Each component does its job well. However, nobody modeled what it costs to run it.

The Hidden Cost Anatomy of a Single Ticket

Every ticket triggers a chain of calls. Each link in that chain has a price tag.

1. Embedding: converting the query to a vector for knowledge base retrieval
2. Orchestrator routing: an LLM decides which sub-agent handles the request
3. Sub-agent execution: the actual work which may need additional calls if the agent retries or invokes a tool
4. Response synthesis: the orchestrator writes the customer-facing reply
5. Guardrail check: one more LLM call to verify safety and tone

One question = 4–6 LLM calls, if no errors happen.

Here's the cost breakdown for a single ticket — ticket T001, an order status query:

Four LLM calls, four different cost contributions. The orchestrator routing is cheap ($0.0009), but the synthesizer and guardrail together account for over 80% of the total. Now multiply that across every ticket, every day.

Here's what that looks like at 500 tickets per day across 20 sample tickets:

At ~$9.40/day with 500 tickets, the math feels manageable. But scale to 10,000 tickets per day and it's ~$188/day — roughly $5,650/month. If context windows bloat or retry rates spike during provider outages, costs can easily double.

The problem isn't that any single call is expensive. It's that agent costs are multiplicative, not additive, and this multiplicative call pattern is one of the most consistently reported causes of production cost shock in multi-agent systems.

Before You Scale: A Pre-Ship Checklist

Before your agent handles its first production ticket, make sure you have these five points in place. Each one maps to a later section in this post, think of this as the minimum viable cost infrastructure:

#	Checkpoint	Why It Matters
1	Route all LLM calls through a gateway	Single control plane for credentials, traffic, and cost tracking
2	Enable autologging and tracing from day one	You can't optimize what you can't measure
3	Set at least one budget alert policy	Catches runaway spend before it becomes a crisis
4	Instrument cache hit/miss tracking	Ensures dashboards stay accurate when caching is added later
5	Define "cost per resolved ticket" as your north-star metric	Ties LLM spend to business outcomes, not raw API calls

If you're already in production without these, that's fine, every step below is retrofittable. But if you're still building, this is the cheapest time to wire them in.

Step 1: Route Through the Gateway

The first step is simple but foundational: route all LLM calls through MLflow AI Gateway instead of calling providers directly. This gives you a single control plane for credentials, traffic, and cost tracking.

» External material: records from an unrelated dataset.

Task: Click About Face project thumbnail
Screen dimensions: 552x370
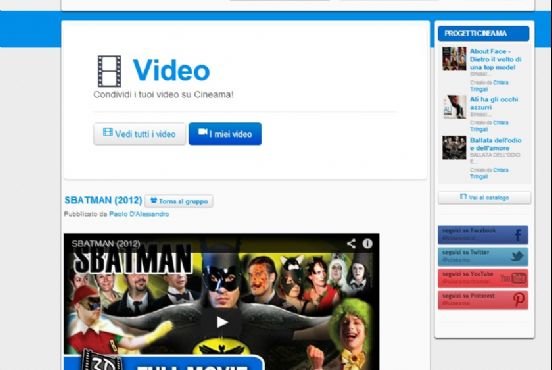Action: click(454, 58)
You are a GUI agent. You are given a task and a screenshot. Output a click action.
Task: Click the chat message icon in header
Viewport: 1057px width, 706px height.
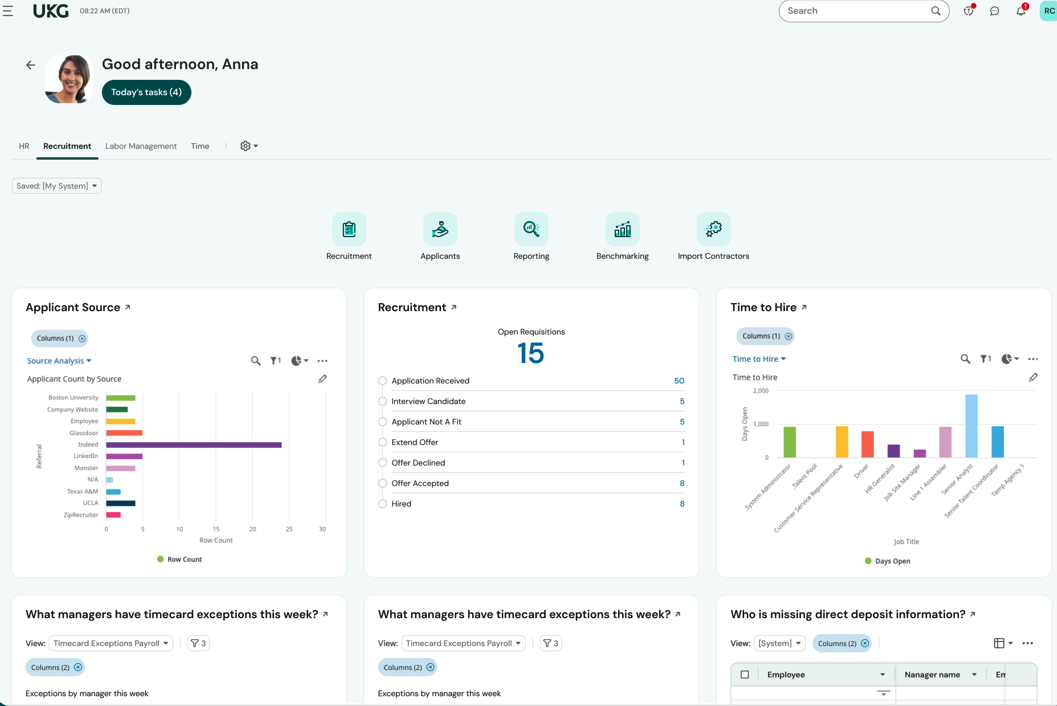coord(994,11)
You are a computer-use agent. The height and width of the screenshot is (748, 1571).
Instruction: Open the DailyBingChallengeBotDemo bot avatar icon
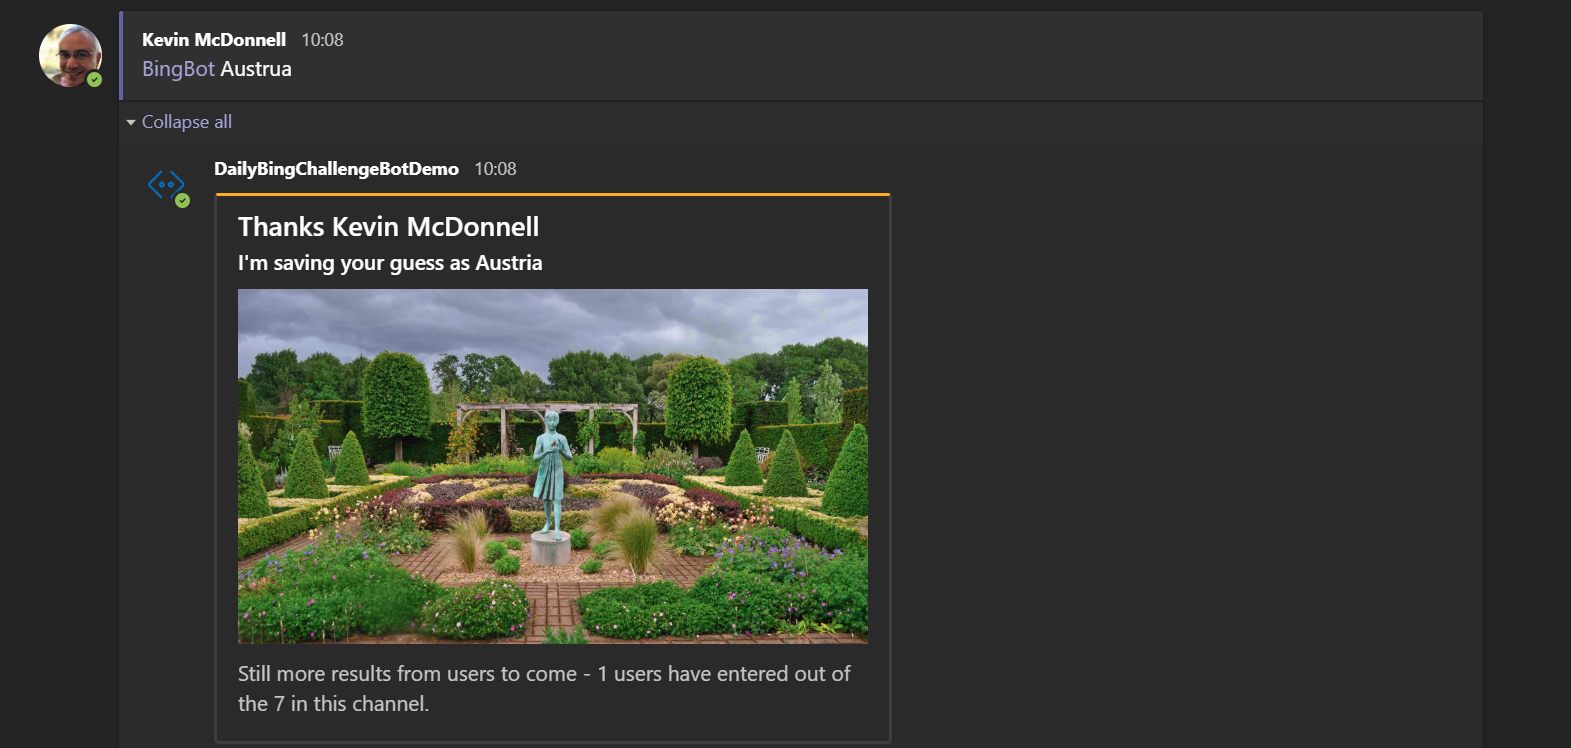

Getting started takes two commands:

pip install 'mlflow[genai]'
mlflow server

Open the gateway UI at http://localhost:5000/#/gateway. Under API Keys, register your provider credential once. Then under Endpoints, click Create Endpoint for each role in the agent, give it a name, pick a provider and model, and attach the API key. SupportBot uses four:

Endpoint	Model	Role in the agent
orchestrator	GPT-5.1	Routes tickets to the right sub-agent
sub-agent-light	Claude Haiku 4.5	For FAQ / status lookups
sub-agent-strong	GPT-5.1	Reasoning-heavy refund / escalation flows
embeddings	bge-large-en	Retrieval for the knowledge base

Each endpoint gets its own URL path and can be independently routed, rate-limited, and budgeted. See Create & manage endpoints for the full walkthrough.

On the agent side, the change is minimal — swap base_url to point at the gateway:

from openai import OpenAI

# Before: calling Databricks FMAPI directly
# client = OpenAI(base_url=f"{HOST}/serving-endpoints", api_key=TOKEN)

# After: routing through MLflow AI Gateway
client = OpenAI(base_url="http://localhost:5000/gateway/mlflow/v1", api_key="")

Your agent code stays the same. The gateway handles the rest: credential management, request routing, and automatic tracing of every call.

Step 2: See Where the Money Goes

Once traffic flows through the gateway, every request is automatically traced with token counts, cost, model name, and latency, with no additional instrumentation required.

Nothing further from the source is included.